TrekBip Style Guide (Part 1: Icons, Colors & Typography)
- gawonlee
- Aug 23
- 2 min read

Tiny Symbols, Big Impact
Icon design for apps differs from general graphic design. On small screens, dozens of icons must each carry meaning while maintaining consistency across the system. Using stock icons from different sources is not an option unless they belong to the same family. Icons must follow the same rules, share a grid, and reflect the app’s character.
Finding ready-made icons that match specific needs is difficult; most available sets only cover generic shapes. In TrekBip, icons were designed at an average size of 15.4 × 15.4 pixels, requiring precise work to remain clear and recognizable at such a small scale.
Building a Voice Through Type
Poppins was chosen for its clean geometry and the voice it gives TrekBip.
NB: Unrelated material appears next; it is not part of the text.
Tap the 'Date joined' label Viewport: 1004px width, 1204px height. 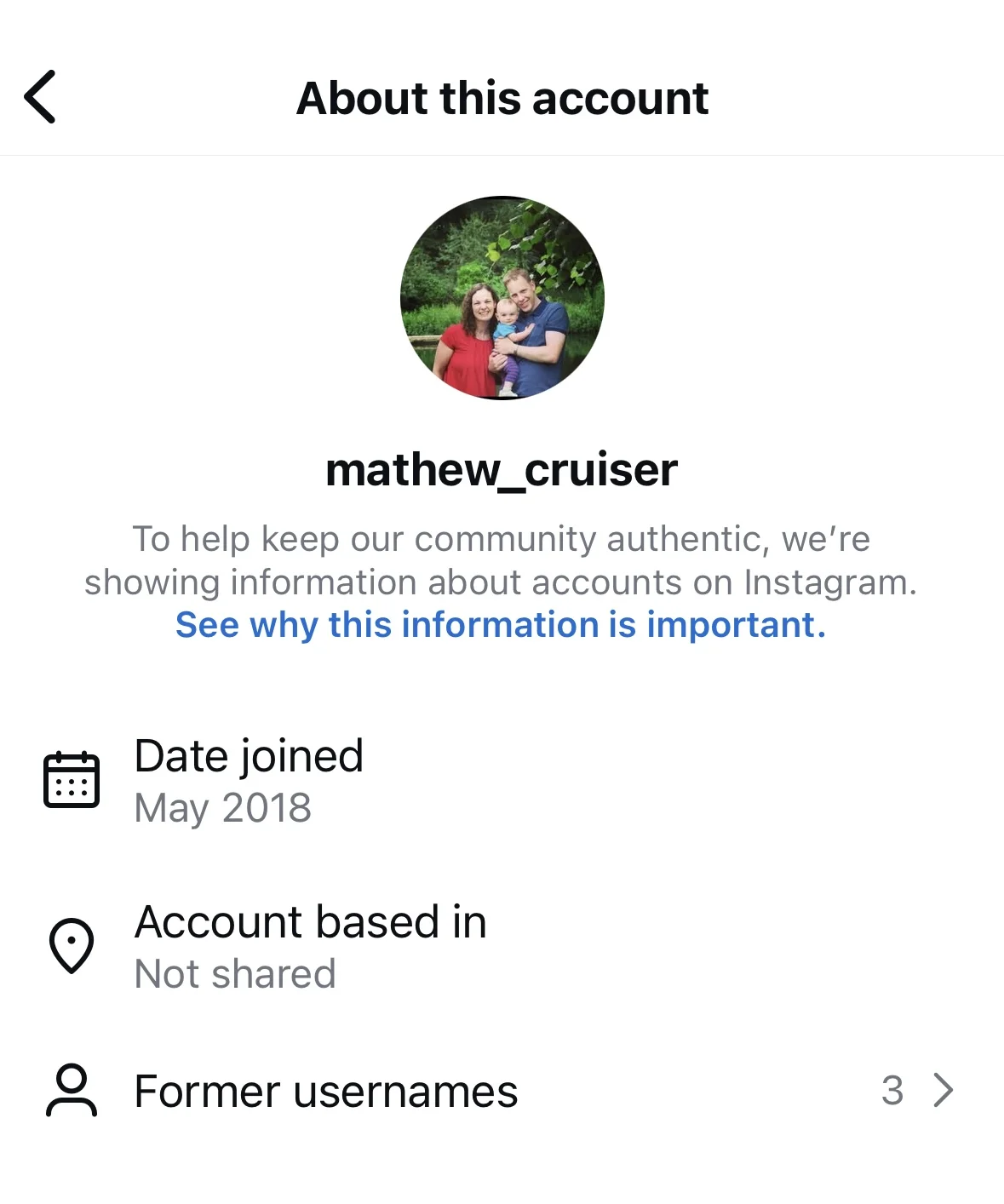tap(249, 756)
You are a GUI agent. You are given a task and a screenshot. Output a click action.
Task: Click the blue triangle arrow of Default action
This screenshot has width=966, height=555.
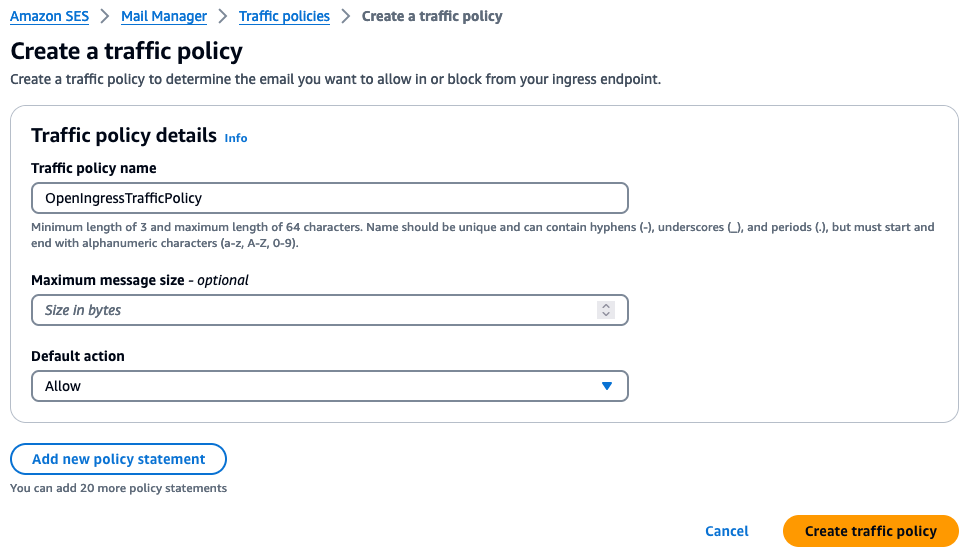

With only three weights, it balances simplicity and flexibility—light for clarity, bold for emphasis. The typography guides the app's message, allowing images to step back and ensuring consistency across screens.
A consistent typographic system was established, with clear rules for size, weight, and hierarchy. Three weights were enough to cover all functions while maintaining a unified tone, ensuring legibility across various contexts, especially on small screens.

App color palette design process
Before starting app development, I created a moodboard and a base palette with four main colors: mint, orange, gray, and white. Mint was the app’s main chromatic color, while orange was reserved for specific uses like emergency alerts or location markers. I first built the mint scale by adjusting brightness and opacity from 5% to 90%, then finalized the hue. Next, I created a gray scale to match the mint tone. After that, I divided black into three levels to improve text readability and hierarchy. Orange was defined last as a special accent, not a main color. The initial palette had 48 colors, which I refined during development by replacing and removing colors, ending with 34.